When developers work with text, they often need to clean it up first. Sometimes it’s by replacing keywords. Like replacing “Javascript” with “JavaScript”. Other times, we just want to find out whether “JavaScript” was mentioned in a document.
Data cleaning tasks like these are standard for most Data Science projects dealing with text.
Data Science starts with data cleaning.
I had a very similar task to work on recently. I work as a Data Scientist at Belong.co and Natural Language Processing is half of my work.
When I trained a Word2Vec model on our document corpus, it started giving synonyms as similar terms. “Javascripting” was coming as a similar term to “JavaScript”.

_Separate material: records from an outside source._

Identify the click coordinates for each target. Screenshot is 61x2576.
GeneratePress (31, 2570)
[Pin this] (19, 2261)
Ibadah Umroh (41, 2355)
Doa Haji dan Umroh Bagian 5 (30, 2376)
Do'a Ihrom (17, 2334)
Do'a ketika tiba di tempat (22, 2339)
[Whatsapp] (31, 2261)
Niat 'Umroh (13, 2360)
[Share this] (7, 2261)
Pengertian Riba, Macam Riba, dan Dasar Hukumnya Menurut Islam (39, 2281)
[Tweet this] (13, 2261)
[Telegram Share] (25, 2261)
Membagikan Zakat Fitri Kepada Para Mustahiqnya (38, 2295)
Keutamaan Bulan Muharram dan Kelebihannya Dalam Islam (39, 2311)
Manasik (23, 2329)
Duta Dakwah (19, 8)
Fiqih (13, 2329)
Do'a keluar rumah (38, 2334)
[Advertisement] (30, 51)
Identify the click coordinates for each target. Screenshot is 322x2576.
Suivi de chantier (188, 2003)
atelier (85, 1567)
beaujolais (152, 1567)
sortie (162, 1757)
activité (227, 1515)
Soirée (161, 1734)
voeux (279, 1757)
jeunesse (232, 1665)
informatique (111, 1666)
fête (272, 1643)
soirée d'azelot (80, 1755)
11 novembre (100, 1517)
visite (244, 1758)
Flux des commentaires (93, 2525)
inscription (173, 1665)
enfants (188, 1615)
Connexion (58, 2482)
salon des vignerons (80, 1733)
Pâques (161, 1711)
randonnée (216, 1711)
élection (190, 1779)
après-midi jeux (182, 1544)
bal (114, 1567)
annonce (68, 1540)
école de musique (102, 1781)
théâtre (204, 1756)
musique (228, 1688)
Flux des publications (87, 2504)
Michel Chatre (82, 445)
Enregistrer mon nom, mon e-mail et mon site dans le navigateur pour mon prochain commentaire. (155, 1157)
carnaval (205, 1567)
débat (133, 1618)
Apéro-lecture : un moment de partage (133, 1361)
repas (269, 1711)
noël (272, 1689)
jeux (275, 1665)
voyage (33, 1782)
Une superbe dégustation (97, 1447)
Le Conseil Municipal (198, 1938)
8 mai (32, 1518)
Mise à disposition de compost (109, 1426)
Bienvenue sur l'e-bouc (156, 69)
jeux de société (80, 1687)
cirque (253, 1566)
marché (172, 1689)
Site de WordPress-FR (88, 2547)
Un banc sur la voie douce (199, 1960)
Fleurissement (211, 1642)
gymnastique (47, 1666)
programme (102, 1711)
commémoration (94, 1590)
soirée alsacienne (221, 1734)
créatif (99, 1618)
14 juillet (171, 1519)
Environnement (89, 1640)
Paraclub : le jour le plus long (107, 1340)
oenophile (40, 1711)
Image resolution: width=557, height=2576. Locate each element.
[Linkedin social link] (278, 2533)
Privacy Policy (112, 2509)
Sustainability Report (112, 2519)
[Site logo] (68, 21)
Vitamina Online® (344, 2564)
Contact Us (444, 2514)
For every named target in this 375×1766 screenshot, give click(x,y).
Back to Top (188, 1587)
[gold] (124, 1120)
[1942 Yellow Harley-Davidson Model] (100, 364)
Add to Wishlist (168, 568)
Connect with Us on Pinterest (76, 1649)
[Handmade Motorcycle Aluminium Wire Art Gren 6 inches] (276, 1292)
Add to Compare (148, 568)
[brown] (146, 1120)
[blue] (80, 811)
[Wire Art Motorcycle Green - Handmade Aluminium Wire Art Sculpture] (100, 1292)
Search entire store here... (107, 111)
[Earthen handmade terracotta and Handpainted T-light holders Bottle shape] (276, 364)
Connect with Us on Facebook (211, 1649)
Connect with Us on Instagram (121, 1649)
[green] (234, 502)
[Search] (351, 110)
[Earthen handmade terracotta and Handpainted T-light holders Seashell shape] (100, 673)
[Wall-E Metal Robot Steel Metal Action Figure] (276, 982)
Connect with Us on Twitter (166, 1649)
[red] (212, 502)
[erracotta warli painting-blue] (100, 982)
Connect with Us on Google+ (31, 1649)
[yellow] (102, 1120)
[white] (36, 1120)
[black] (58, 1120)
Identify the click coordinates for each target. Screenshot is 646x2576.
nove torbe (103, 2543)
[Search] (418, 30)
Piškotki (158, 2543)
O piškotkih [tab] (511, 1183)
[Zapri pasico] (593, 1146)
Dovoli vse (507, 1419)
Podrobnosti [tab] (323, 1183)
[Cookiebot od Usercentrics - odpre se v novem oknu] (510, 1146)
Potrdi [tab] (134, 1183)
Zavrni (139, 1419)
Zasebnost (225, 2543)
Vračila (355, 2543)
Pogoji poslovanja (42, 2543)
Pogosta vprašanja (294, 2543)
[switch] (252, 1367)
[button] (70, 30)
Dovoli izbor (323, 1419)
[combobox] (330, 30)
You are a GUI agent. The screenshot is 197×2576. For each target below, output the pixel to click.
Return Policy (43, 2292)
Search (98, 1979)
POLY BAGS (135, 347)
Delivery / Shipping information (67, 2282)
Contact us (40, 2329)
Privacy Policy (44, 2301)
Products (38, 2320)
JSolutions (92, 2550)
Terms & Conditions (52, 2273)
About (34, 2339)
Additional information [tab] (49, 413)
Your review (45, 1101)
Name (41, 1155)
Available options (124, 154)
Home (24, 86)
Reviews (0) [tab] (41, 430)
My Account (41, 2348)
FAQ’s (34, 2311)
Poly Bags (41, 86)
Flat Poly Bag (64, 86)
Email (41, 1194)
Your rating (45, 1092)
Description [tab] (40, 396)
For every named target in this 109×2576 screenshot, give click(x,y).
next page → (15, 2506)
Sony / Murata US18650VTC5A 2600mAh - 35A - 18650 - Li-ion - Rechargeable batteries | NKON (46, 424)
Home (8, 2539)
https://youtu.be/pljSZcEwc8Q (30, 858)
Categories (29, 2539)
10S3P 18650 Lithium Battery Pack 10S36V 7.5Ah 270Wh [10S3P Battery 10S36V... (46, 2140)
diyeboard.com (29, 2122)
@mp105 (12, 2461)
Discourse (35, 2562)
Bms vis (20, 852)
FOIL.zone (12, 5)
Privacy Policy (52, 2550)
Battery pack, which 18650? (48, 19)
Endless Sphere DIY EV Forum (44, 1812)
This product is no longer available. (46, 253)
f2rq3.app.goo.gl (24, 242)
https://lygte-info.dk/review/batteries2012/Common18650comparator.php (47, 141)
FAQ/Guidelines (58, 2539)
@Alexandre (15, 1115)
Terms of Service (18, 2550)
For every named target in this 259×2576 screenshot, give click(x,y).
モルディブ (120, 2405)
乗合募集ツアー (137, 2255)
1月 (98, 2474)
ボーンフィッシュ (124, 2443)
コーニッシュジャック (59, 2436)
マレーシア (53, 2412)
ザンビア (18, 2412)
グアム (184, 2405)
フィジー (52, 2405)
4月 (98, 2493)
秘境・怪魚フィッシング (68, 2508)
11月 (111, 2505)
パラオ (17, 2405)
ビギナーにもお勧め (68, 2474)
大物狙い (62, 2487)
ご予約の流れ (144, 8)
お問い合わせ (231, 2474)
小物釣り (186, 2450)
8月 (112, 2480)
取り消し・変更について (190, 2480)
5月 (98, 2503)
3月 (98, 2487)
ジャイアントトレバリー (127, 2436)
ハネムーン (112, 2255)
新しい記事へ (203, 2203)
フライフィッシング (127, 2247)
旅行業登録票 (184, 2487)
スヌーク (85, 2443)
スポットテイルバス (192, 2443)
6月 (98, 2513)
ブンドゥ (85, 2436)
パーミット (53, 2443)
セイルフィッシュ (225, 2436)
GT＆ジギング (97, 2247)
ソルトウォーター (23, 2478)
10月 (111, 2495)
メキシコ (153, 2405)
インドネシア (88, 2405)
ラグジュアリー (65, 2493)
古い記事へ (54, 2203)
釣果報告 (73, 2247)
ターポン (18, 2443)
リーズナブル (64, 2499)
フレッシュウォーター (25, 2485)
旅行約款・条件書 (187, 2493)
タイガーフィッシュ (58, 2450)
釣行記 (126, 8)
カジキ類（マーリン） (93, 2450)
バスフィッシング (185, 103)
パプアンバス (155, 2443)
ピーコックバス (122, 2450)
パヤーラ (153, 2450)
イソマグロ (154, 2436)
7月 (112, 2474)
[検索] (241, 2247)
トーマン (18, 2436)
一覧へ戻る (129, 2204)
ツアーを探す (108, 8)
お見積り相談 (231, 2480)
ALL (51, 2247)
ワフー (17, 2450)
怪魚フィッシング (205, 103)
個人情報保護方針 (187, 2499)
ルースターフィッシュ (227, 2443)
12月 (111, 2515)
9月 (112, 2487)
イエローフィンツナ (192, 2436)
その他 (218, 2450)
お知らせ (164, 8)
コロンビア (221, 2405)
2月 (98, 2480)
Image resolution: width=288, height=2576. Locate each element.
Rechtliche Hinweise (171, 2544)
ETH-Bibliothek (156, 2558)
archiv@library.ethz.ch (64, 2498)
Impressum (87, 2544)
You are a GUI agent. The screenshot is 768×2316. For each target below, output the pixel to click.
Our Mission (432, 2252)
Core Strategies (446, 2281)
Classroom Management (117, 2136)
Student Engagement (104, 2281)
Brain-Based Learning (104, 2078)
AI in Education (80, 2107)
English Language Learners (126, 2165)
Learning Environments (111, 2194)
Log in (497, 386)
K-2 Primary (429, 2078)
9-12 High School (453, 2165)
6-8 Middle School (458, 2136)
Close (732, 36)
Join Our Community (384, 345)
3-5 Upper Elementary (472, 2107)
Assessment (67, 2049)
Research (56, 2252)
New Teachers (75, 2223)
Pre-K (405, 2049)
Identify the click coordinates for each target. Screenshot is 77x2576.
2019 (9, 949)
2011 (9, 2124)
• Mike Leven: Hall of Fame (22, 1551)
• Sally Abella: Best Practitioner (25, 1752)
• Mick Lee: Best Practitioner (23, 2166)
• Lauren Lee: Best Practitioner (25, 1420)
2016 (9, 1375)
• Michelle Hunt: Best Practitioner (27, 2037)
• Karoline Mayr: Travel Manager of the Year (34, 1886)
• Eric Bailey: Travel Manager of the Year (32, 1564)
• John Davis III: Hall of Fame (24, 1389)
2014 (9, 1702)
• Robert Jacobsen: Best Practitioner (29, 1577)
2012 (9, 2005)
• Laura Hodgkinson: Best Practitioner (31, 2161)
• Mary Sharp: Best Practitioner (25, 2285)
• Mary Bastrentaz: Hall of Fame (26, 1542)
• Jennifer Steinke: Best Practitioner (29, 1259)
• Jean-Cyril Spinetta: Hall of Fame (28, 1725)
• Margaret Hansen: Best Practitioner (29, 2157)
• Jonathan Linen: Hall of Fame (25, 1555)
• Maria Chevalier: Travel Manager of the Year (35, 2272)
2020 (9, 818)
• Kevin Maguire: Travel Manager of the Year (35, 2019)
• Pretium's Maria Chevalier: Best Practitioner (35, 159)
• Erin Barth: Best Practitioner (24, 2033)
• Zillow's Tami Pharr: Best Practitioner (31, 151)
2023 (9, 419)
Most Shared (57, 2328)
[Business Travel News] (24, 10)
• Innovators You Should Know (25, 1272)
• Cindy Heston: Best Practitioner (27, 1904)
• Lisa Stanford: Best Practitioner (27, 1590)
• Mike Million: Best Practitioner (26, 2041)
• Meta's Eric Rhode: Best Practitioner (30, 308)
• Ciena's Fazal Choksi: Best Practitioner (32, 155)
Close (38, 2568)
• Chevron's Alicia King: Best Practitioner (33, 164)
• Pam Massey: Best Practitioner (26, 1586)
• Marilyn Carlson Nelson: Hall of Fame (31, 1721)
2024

To resolve this, I wrote a regular expression (Regex) to replace all known synonyms with standardized names. The Regex replaced “Javascripting” with “JavaScript”, which solved 1 problem but created another.
Some people, when confronted with a problem, think
“I know, I’ll use regular expressions.” Now they have two problems.
The above quote is from this stack-exchange question and it came true for me.
It turns out that Regex is fast if the number of keywords to be searched and replaced is in the 100s. But my corpus had over 10s of Thousands of keywords and a few Million documents.
When I benchmarked my Regex code, I found it was going to take 5 days to complete one run. My reaction:
Clearly something needed to be done.
[Update]
I started with trying to optimise the Regex I was using. I learned that compiled regex are faster so I switched to it. To replace multiple terms together ther is group option and I adapted that. I was still having trouble with keywords having special characters like 'C++', '.Net' Link.
Sorting the keywords when loading into regex also improved the performance.
My best learnings came from this Link. Trie Based regex are faster Link I didn't Know about this when I started my project, But I went in the same direction of using a Trie.
I don't mean to say that Regex in general are bad, It's just really hard to understand so many different implementations. I was using the Python version, where as RUST has a compiled version which is even faster. Also there are c++ versions which are even more faster.
If you are solely looking for speed maybe you can try one of those. I needed more control and simplicity in use so I built a tool. This helped me abstract the details out making sure anyone with little knowledge of Regex could use it.
[Update End]
I asked around in my office and on stack-overflow. And a couple of suggestions came up. Both Vinay, Suresh and Stack Overflow pointed towards this beautiful algorithm called Aho-Corasick algorithm and Trie dictionary approach. I looked for some existing solutions but couldn’t find much.
So I wrote my own implementation and FlashText was born.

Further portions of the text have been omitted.